Depending on the type of park, in the apartment complex world like A class, B class, C class, and mobile home parks are usually rated 1 to 5. If you’ve got five-star parks, typically on the coast, sometimes 55 and over communities, you’ll have a lot of those nice amenities similar to an A-class apartment. The parks that I acquire typically don’t have any amenities. They’re affordable housing. There’s that combination of a situation where you might own the home and rent the lot from the park, or the park can own the house and the park rented out similar to the way they would an apartment or single-family home.

If you were renting the space, what are the price ranges? How much does it cost you to rent the space?

Some nicer five-star parks or in more expensive areas like here in Silicon Valley, the lots might go for between $1,200 and $1,600 a month to rent the lot when you own the house. In a lot of other parts of the country, you could write that entire house for that or a nice apartment. In some of the less expensive markets, more rural in the South, you might be between $150 and $250 per month. In those situations, it’s affordable.

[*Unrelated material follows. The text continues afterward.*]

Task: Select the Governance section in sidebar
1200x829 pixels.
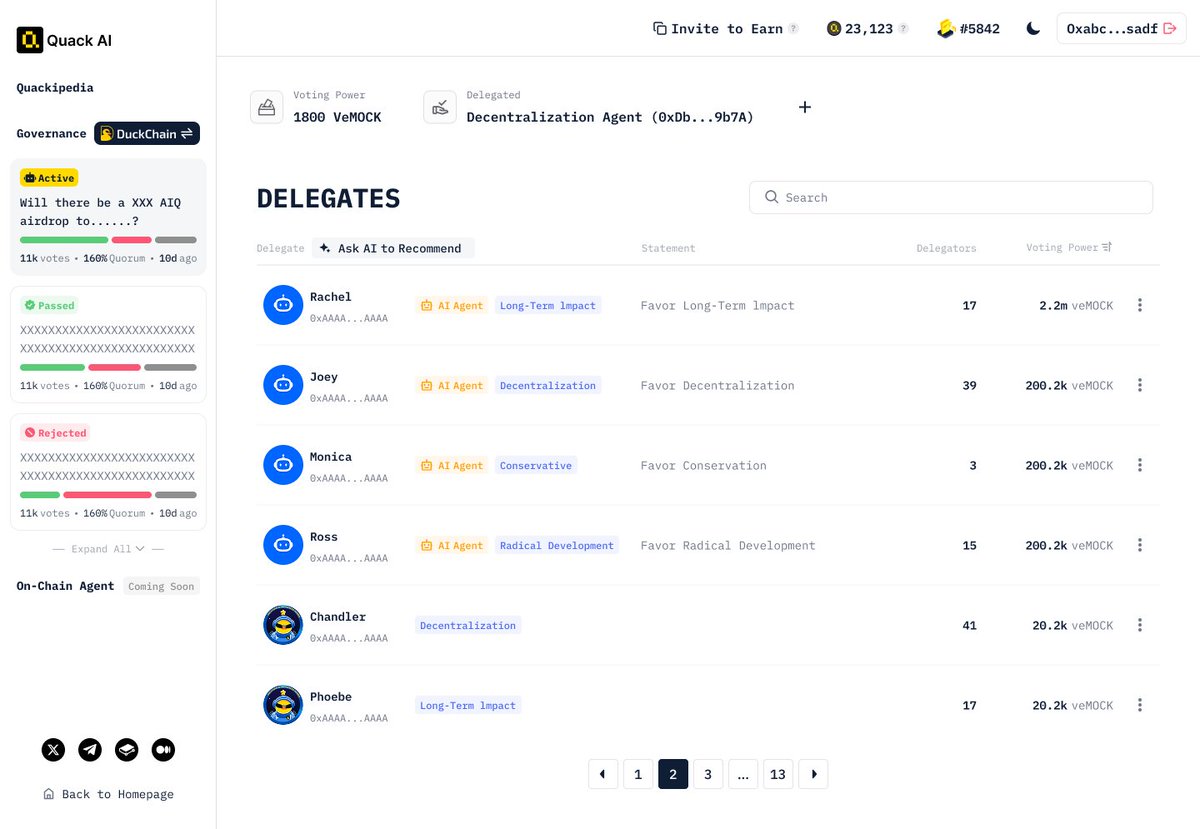Action: tap(50, 133)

It doesn’t include utilities generally.

It typically does not. Every park is different too. One of the things I think that makes people sometimes shy away from mobile home parks versus looking at apartments is that sometimes you might find a park on city utilities. Other parks might have septic systems or a well. It might not have city utilities to make the parks a little bit more complex. It depends. Sometimes you’ve got direct metering where people individually sign up for their electricity service with a utility company. Other times, it might be built to the park, and the park bills out to the tenants.

You’ve done super well in this market in the past. Is there still a good opportunity in this mobile home space?

I think cap rates have compressed everywhere. It’s happened in the mobile home park space as well, but you’re still typically seeing between maybe 1.5% to 2% cap rate difference between multifamily apartments in a market and mobile home parks. There’s also the upside that you can find in mobile home parks where it’s not uncommon to find maybe a hydro space mobile home park that’s half occupied. It seems like it’d be hard to find a 100-unit apartment building that’d be half occupied. Those are typically more professionally run.

Sometimes parks, due to the ownership structure, might become vacant over time. There are often parks that we see that might be breaking even, or maybe selling for 1 or 2-cap, but because they might have quite a few vacant homes in the park that could be rehabbed and rented or vacant lots that can be filled in with the additional investment. You can get them into the double-digit cap rate area with the rent investment.

We’re seeing in the multifamily space value-add strategies. You can get in the 15 IRR range. What kind of returns have you experienced, number one? Number two, going forward, where do you think kind of returns can be generated for investor returns?

The best returns are probably 15% to 17% range from what I’ve seen. There’s so much variability from park to park in terms of stabilized parks versus ones in a 1 to 2-year turnaround situation. The IRR that I’ve seen on deals I’ve been involved in or people I’ve helped consult on is basically a 15% to 17% range.

It seems like you’d do better if you could find a park that’s half occupied. It seems like you could hit some incredible IRRs.

It depends on the park operator you want to be. There’s a situation where it could be 100% one way or 100% the other way or some mix where the tenants own the home, and you rent the lot, or the park owns the home, and you rent out a single-family house out. The pros are that when the tenants own the home, they take care of the maintenance. It’s their house.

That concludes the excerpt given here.